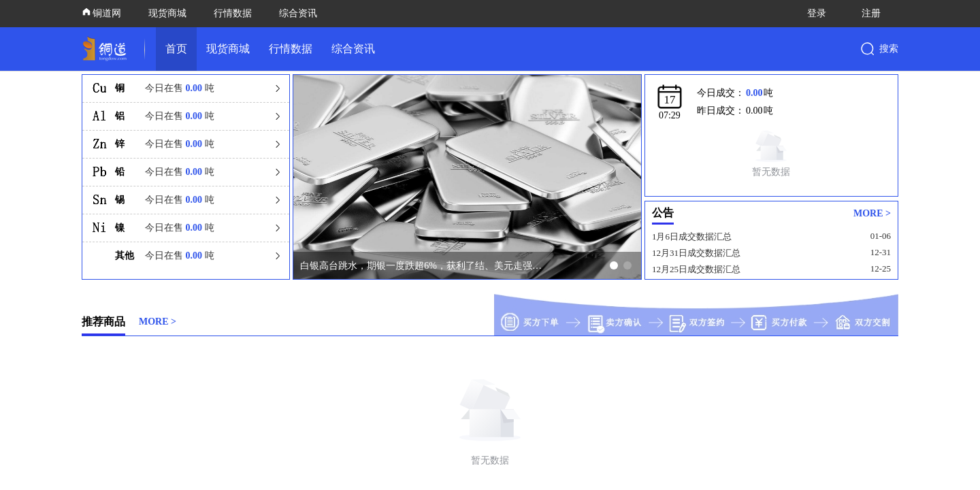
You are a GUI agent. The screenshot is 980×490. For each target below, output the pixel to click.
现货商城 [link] (228, 48)
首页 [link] (176, 48)
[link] (108, 49)
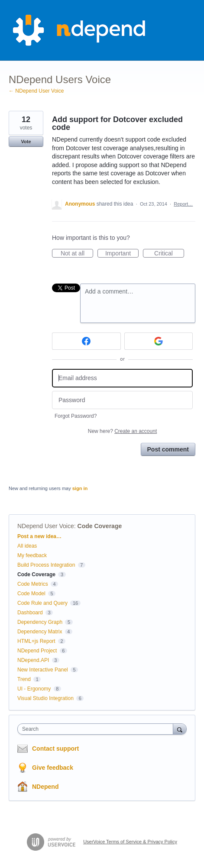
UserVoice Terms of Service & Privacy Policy (130, 842)
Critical (169, 254)
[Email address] (122, 378)
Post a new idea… (39, 536)
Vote (26, 142)
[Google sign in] (159, 341)
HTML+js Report (36, 641)
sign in (80, 488)
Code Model (31, 594)
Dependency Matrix (39, 632)
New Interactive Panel (42, 670)
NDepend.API (33, 660)
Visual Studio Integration (45, 698)
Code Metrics (32, 584)
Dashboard (30, 613)
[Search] (180, 729)
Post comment (168, 449)
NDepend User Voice (45, 526)
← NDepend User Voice (36, 91)
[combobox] (97, 729)
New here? (122, 431)
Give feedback (52, 768)
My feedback (32, 555)
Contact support (55, 749)
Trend (24, 679)
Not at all (77, 254)
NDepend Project (37, 651)
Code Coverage (100, 526)
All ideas (27, 546)
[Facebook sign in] (86, 341)
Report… (183, 204)
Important (122, 254)
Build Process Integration (46, 565)
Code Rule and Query (42, 603)
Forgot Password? (75, 416)
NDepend (45, 787)
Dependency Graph (40, 622)
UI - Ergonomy (34, 689)
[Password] (122, 400)
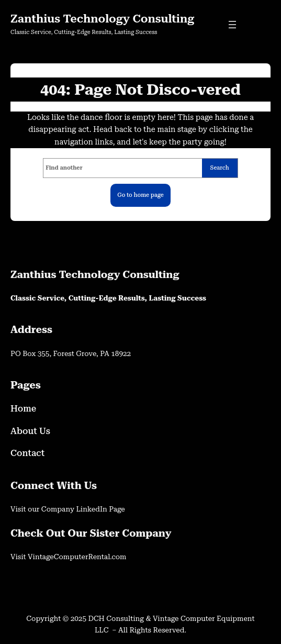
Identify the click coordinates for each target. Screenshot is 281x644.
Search (220, 168)
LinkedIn (92, 509)
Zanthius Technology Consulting (102, 18)
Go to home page (140, 195)
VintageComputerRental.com (77, 557)
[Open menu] (232, 25)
○ ○ ○ ○ ○
:: Your objective ::
Rewrite every entry above with "NDepend User Voice" changed to "NDepend Feedback" and everything else left as is. Omit the pictures.

:: Response ::
You are a GUI agent. The screenshot is 980×490. For each target below, output the pixel to click.
现货商城 [link] (228, 48)
首页 [link] (176, 48)
[link] (108, 49)
UserVoice Terms of Service & Privacy Policy (130, 842)
Critical (169, 254)
[Email address] (122, 378)
Post a new idea… (39, 536)
Vote (26, 142)
[Google sign in] (159, 341)
HTML+js Report (36, 641)
sign in (80, 488)
Code Model (31, 594)
Dependency Matrix (39, 632)
New Interactive Panel (42, 670)
NDepend.API (33, 660)
Visual Studio Integration (45, 698)
Code Metrics (32, 584)
Dashboard (30, 613)
[Search] (180, 729)
Post comment (168, 449)
NDepend Feedback (45, 526)
← NDepend Feedback (36, 91)
[combobox] (97, 729)
New here? (122, 431)
Give feedback (52, 768)
My feedback (32, 555)
Contact support (55, 749)
Trend (24, 679)
Not at all (77, 254)
NDepend Project (37, 651)
Code Coverage (100, 526)
All ideas (27, 546)
[Facebook sign in] (86, 341)
Report… (183, 204)
Important (122, 254)
Build Process Integration (46, 565)
Code Rule and Query (42, 603)
Forgot Password? (75, 416)
NDepend (45, 787)
Dependency Graph (40, 622)
UI - Ergonomy (34, 689)
[Password] (122, 400)
Identify the click coordinates for each target. Screenshot is 281x644.
Search (220, 168)
LinkedIn (92, 509)
Zanthius Technology Consulting (102, 18)
Go to home page (140, 195)
VintageComputerRental.com (77, 557)
[Open menu] (232, 25)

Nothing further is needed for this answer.